Parece que se conocieron en una película de Truffaut, pero no: estaban juntos antes del mayo francés, 1968. Y anticiparon, de alguna forma, todo lo que siguió. “Éramos estudiantes en Vincennes, cuando se inició el fraude. Un día Foucault le gritó a Roland Barthes, ese fue el ocaso”. Claude no analiza, sentencia y etiqueta, de ahí vienen sus males. Etiquetar socialmente es casi tan detestable como juzgar políticamente. Lo decía, creo, mi profesor de antropología en Santiago de Compostela, Javier San Martín. Era un hombre con perilla y eso le daba sabiduría, más, aparte de la mucha que tenía. Etiquetar es apostillar la vida de una persona. Hoy estamos repletos de apostillas. Inmundo.

“También podrías trabajar en un concesionario de coches. Con tu facilidad de palabra..”. “¡Me revientas las meninges, Jeanne!”. Y con las meninges reventadas, se puso a hacer senderismo, sinónimo de automóvil y de concesión. También se lo habían recomendado pero en el quiosco de prensa de la imaginación pues ya no quedan ciertos. Claude no se sorprendió cuando ella puso en el pick-up un remedado disco de Fausto, que se nos había ido. “Suena siempre como un fado postrevolucionario, ¿no te parece?”.

Las vísperas de lo tremendo siempre hace mucho ruido, otra vieja teoría recuerda Claude. El dramatismo crepuscular se da cuando no pasa nada, siempre es lo mismo: los malos, qué malos, son ellos, los que quieren cambiarlo todo. “Por eso me aburre el fútbol, el de las mujeres menos pero también”. “No entiendes nada, Claude, deberías hacer teatro, espanta a las musarañas e igual te sale alguna novia, o algún novio, o ambos. En el teatro todo es posible, hasta las albóndigas”.

Casi sorprendido, descubres a una modelo, de moda, por supuesto, que se llama Guiomar, casi cien años después. ¿La llevarán a la fuente de Moncloa? Es una de esas modelo silver que dicen ahora. Me agrada.

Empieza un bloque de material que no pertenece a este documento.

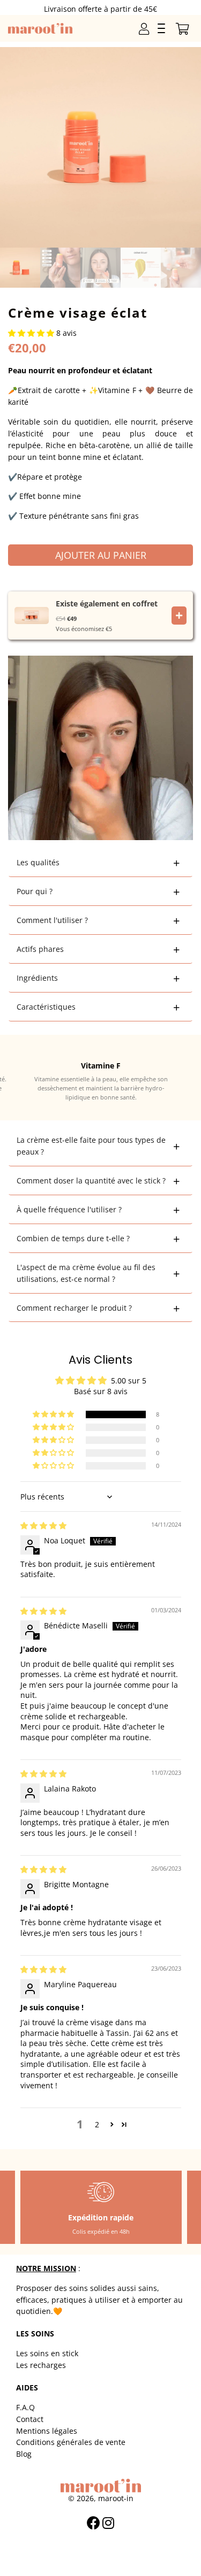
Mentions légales (46, 2431)
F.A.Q (25, 2407)
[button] (32, 333)
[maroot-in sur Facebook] (94, 2522)
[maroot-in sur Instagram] (109, 2522)
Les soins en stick (47, 2353)
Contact (29, 2419)
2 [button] (97, 2124)
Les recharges (41, 2365)
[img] (43, 1525)
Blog (24, 2454)
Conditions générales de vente (70, 2442)
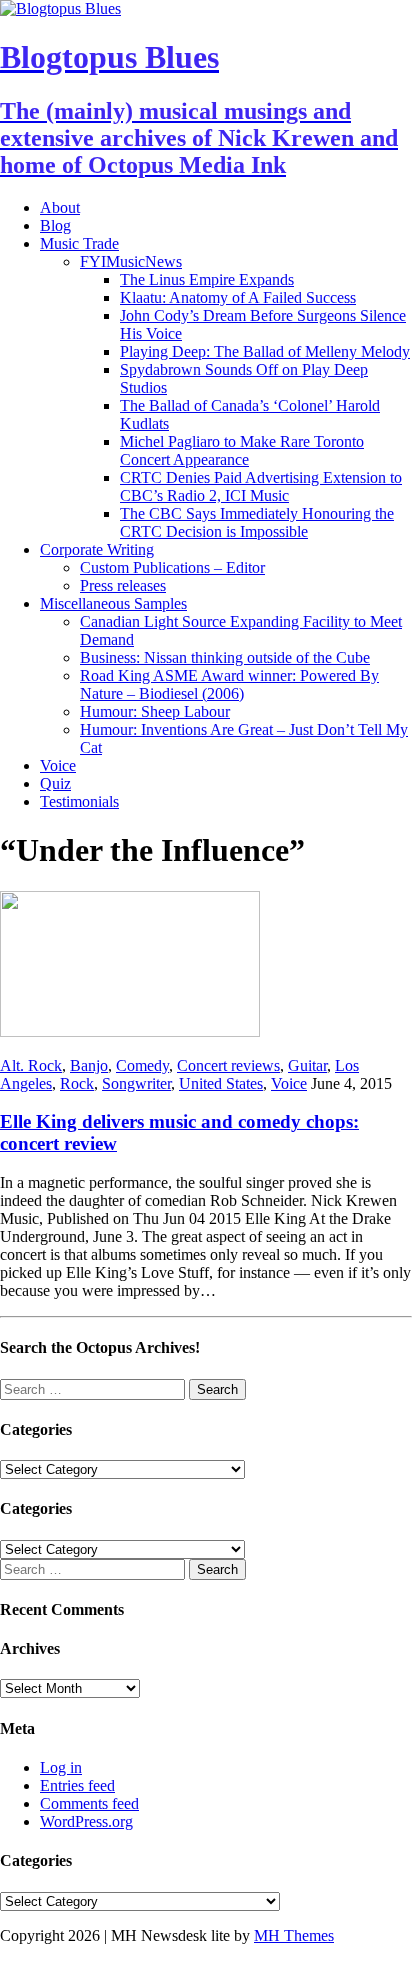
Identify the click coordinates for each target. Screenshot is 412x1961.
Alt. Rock (31, 1065)
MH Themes (294, 1935)
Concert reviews (228, 1065)
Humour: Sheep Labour (155, 711)
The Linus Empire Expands (207, 279)
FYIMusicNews (131, 261)
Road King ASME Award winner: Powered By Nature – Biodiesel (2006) (229, 684)
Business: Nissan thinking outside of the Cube (225, 657)
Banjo (89, 1065)
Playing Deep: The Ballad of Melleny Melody (265, 351)
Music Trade (79, 243)
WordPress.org (86, 1821)
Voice (58, 765)
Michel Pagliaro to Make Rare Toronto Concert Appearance (242, 450)
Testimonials (79, 801)
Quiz (55, 783)
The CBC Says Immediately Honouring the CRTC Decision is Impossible (257, 522)
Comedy (142, 1065)
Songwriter (136, 1083)
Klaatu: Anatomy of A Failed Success (238, 297)
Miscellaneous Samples (113, 603)
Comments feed (89, 1803)
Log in (61, 1767)
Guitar (307, 1065)
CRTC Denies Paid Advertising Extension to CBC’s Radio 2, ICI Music (261, 486)
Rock (77, 1083)
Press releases (123, 585)
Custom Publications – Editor (172, 567)
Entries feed (77, 1785)
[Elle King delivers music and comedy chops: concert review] (130, 1031)
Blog (55, 225)
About (60, 207)
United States (221, 1083)
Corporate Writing (97, 549)
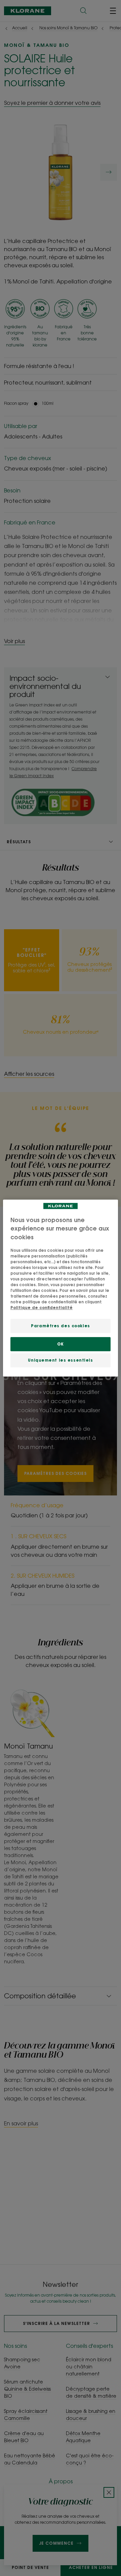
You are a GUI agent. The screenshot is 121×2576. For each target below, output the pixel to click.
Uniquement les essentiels (60, 1360)
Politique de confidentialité (41, 1307)
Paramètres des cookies (60, 1326)
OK (60, 1343)
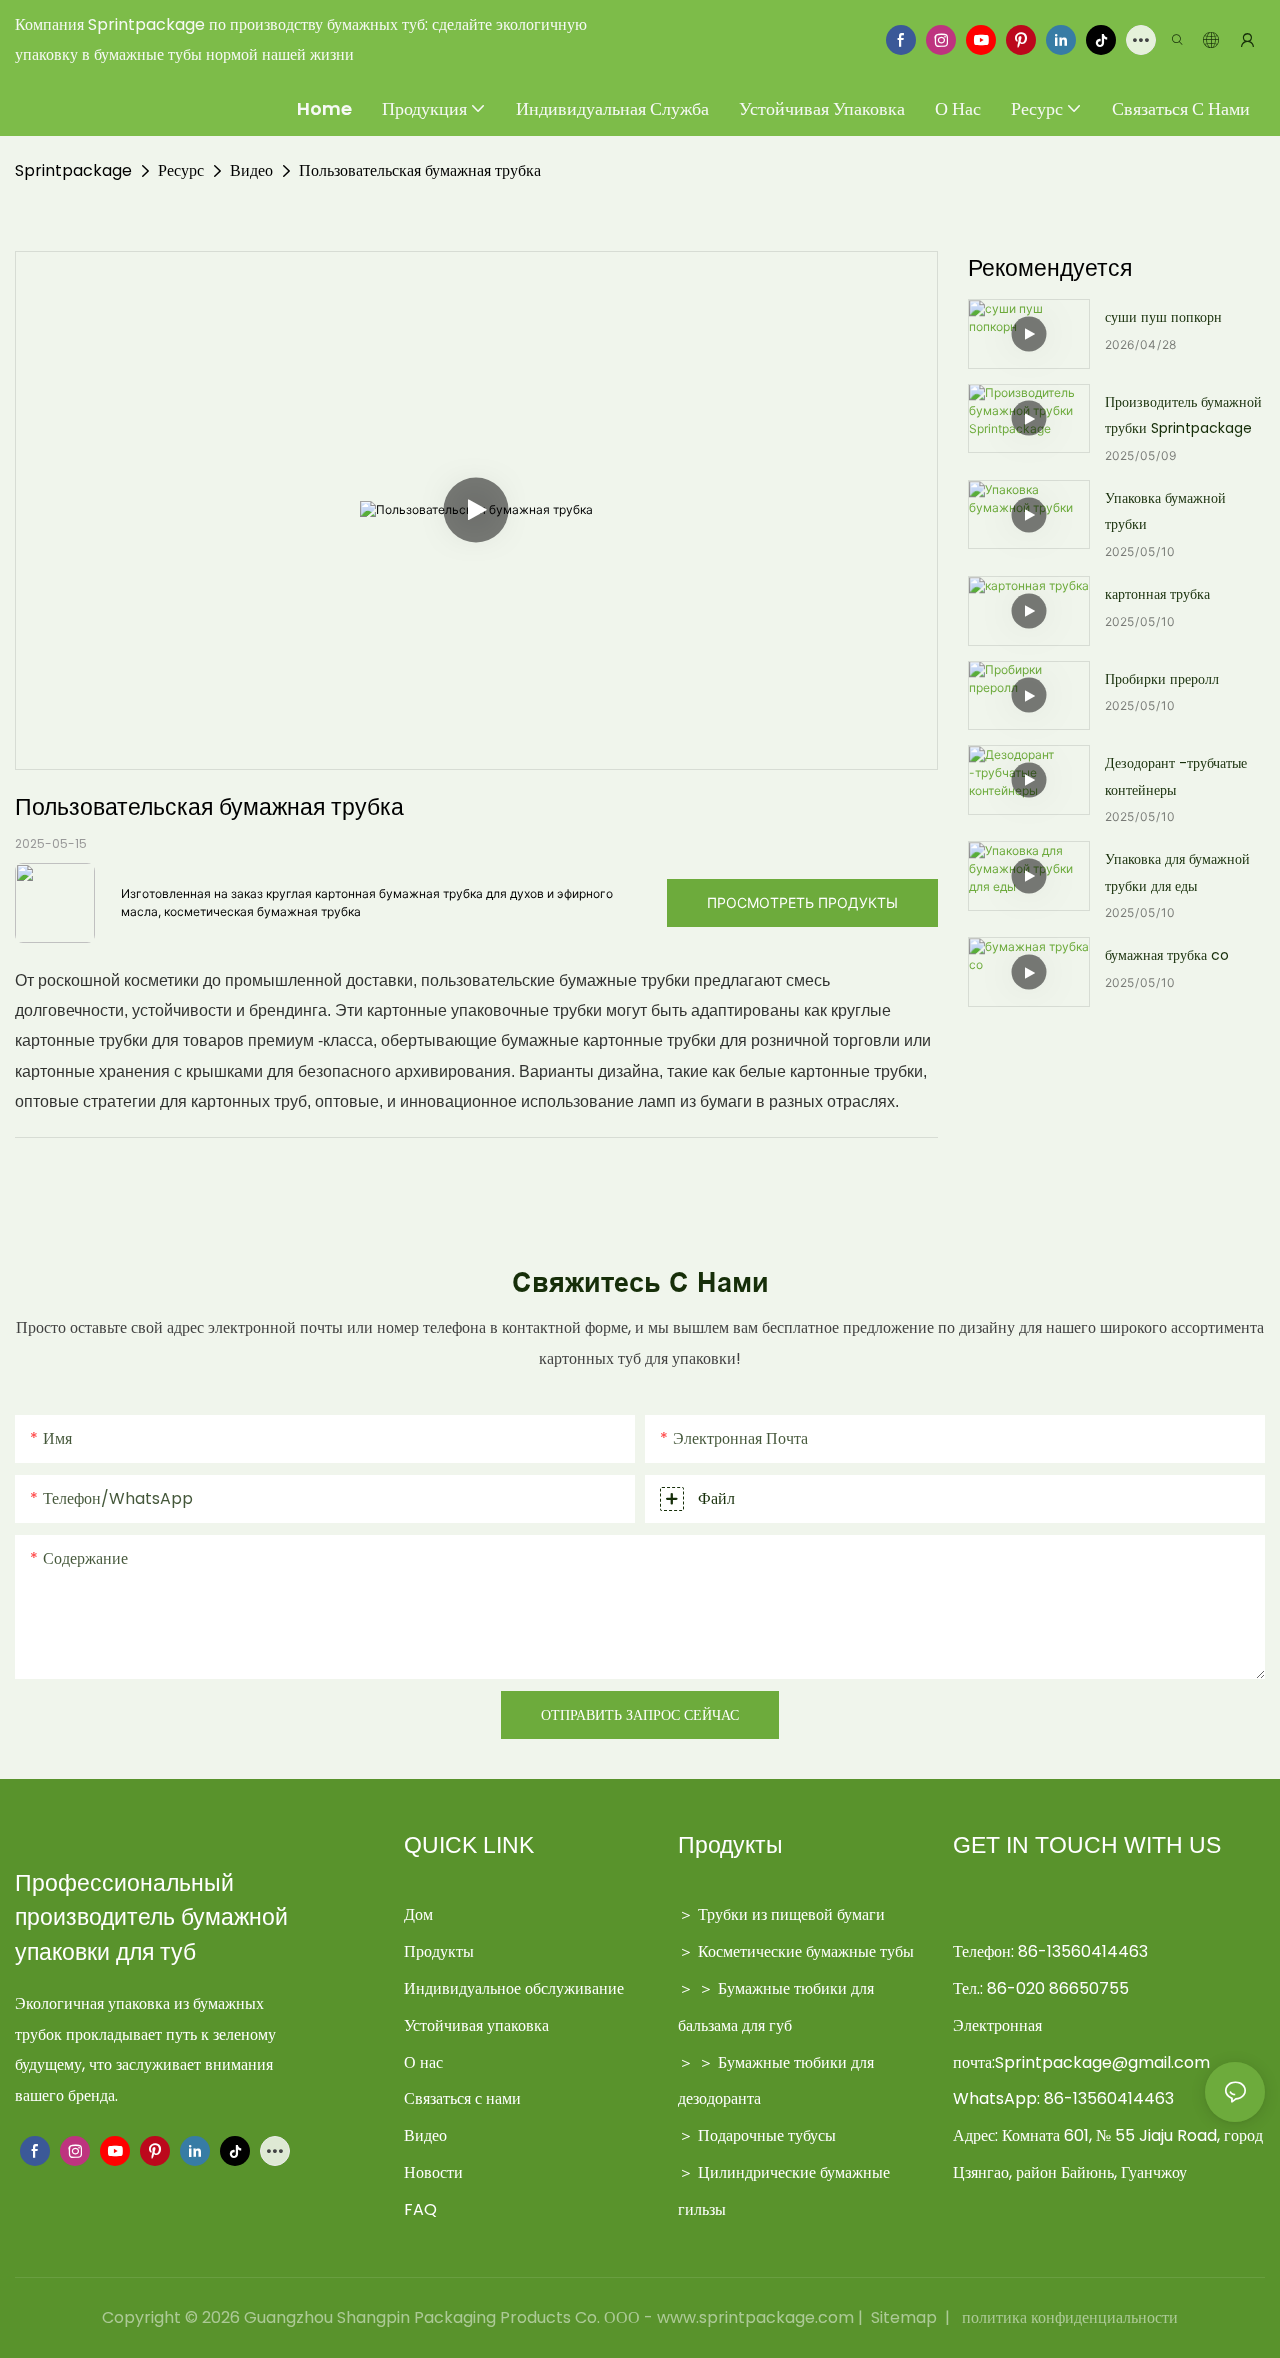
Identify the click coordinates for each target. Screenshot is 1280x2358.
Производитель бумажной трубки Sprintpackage (1183, 415)
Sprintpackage (73, 170)
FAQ (420, 2209)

Pero las desgracias no vienen solas: cómo llamar a las gentes que todavía se preguntan si en el Atlántico con patrulleras de la Armada y en el Mediterráneo ya están los italianos. Las tragedias ahora son humanitarias, redundantes hasta en la desgracia. Los mares se han convertido en cementerios y las moquetas esdrújulas de los parlamentos de la Europa insólita, en la antesala del suelo de los condenados. ¿Cuántas personas tienen que morir todavía? No todas llegarán a futbolistas, no todas podrán ir al psiquiatra, conducir un taxi, vender seguros, mostrarse en un concesionario de coches, y practicar senderismo y teatro los fines de semana. El solipsismo impide con frecuencia percibir el privilegio. ¿Cuántos goles hacen falta para que la normalidad sea anómala?